| DATA TO PROCESS |
* begin *

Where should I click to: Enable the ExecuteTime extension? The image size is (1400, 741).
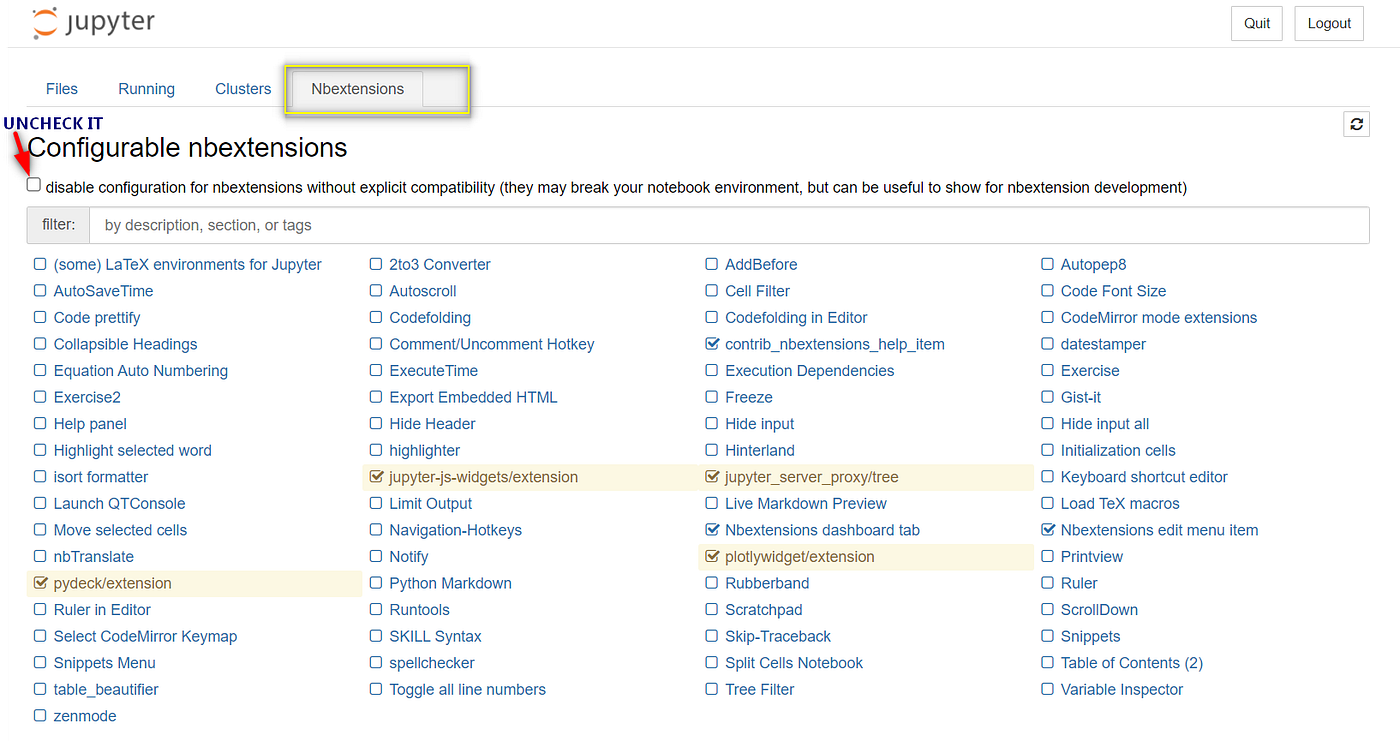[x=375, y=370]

* end *
* begin *

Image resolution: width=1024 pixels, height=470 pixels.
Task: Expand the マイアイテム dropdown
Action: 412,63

* end *

| DIRECTION |
Rewrite the rows as a numbered list, leaving out blank lines, using everything from the line containing "Image resolution: width=1024" down to the line containing "Action: 412,63".

| THE ANSWER |
1. Image resolution: width=1024 pixels, height=470 pixels.
2. Task: Expand the マイアイテム dropdown
3. Action: 412,63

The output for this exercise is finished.